= Data provided =

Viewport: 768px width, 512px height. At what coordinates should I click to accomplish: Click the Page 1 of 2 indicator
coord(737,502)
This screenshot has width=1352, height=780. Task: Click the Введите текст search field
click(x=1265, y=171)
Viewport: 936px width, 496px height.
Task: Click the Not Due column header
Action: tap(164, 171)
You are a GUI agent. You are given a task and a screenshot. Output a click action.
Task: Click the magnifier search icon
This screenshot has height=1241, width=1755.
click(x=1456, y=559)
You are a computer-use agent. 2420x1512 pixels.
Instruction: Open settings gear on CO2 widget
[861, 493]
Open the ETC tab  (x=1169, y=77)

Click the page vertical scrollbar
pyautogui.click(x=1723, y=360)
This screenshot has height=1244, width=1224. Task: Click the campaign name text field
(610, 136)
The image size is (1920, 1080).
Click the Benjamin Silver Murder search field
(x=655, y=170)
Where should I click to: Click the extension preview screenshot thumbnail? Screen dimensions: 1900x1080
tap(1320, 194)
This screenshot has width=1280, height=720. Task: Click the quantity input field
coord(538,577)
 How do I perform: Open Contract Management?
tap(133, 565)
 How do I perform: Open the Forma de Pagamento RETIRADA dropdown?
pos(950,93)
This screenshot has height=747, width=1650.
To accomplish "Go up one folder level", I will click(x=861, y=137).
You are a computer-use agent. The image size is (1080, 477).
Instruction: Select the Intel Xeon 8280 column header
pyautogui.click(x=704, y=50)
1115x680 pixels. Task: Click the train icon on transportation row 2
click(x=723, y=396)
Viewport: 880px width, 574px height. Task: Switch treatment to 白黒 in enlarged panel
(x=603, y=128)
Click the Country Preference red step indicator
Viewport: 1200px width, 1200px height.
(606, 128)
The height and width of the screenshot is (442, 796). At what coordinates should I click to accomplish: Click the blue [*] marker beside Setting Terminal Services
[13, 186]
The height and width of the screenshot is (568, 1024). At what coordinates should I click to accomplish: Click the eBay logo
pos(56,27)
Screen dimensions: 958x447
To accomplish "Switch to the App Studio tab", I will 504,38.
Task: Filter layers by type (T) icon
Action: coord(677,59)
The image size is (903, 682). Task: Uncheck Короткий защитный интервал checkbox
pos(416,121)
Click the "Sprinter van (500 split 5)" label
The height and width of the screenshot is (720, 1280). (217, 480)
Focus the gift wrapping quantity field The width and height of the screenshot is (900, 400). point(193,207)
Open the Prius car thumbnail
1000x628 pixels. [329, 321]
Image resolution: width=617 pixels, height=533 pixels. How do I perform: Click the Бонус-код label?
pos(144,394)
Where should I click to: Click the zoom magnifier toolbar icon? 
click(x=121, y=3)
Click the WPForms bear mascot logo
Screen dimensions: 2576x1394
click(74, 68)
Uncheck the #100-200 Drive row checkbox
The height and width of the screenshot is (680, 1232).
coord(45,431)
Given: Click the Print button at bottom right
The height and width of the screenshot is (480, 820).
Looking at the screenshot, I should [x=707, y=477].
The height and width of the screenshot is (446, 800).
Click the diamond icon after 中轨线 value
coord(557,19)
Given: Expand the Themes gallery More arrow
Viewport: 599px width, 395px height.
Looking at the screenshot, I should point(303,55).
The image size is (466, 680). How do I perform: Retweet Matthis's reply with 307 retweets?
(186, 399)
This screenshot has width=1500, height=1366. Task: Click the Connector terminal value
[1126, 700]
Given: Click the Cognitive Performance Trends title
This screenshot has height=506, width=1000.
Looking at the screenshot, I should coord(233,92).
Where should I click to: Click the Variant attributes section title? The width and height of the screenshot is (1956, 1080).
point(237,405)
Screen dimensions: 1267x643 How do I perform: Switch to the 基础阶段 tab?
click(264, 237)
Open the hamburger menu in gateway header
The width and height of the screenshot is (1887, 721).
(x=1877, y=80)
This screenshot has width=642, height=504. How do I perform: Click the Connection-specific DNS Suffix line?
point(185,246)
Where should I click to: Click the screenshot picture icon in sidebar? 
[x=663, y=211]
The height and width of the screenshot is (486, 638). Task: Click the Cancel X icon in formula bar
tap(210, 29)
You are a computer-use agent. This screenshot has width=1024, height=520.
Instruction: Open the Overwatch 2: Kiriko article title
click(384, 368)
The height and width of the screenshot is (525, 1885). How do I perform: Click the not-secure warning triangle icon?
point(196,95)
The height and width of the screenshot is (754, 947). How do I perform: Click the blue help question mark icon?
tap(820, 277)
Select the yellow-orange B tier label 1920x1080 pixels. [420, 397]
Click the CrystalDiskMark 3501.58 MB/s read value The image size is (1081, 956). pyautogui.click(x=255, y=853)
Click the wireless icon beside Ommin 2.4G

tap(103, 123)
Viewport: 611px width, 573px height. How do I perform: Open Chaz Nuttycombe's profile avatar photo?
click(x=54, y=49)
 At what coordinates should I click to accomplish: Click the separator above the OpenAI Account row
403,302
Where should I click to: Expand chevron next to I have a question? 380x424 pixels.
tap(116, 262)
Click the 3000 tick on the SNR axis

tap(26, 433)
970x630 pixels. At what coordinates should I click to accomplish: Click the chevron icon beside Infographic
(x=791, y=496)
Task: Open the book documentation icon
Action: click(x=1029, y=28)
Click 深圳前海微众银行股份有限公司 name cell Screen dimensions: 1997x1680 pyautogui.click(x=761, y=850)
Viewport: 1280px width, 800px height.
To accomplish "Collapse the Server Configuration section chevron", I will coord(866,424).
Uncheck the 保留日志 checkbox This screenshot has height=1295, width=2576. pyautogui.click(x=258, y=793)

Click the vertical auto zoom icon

= What the task asks =
Give everything in the data from the line containing "Screen dimensions: 958x447" down through the line containing "Focus the gift" as a Markdown table, with a Row column for the row number and an Entry column for the line itself. Leave out blank lines.

= Written answer =
| Row | Entry |
|---|---|
| 1 | Screen dimensions: 958x447 |
| 2 | To accomplish "Switch to the App Studio tab", I will 504,38. |
| 3 | Task: Filter layers by type (T) icon |
| 4 | Action: coord(677,59) |
| 5 | The image size is (903, 682). Task: Uncheck Короткий защитный интервал checkbox |
| 6 | pos(416,121) |
| 7 | Click the "Sprinter van (500 split 5)" label |
| 8 | The height and width of the screenshot is (720, 1280). (217, 480) |
| 9 | Focus the gift wrapping quantity field The width and height of the screenshot is (900, 400). point(193,207) |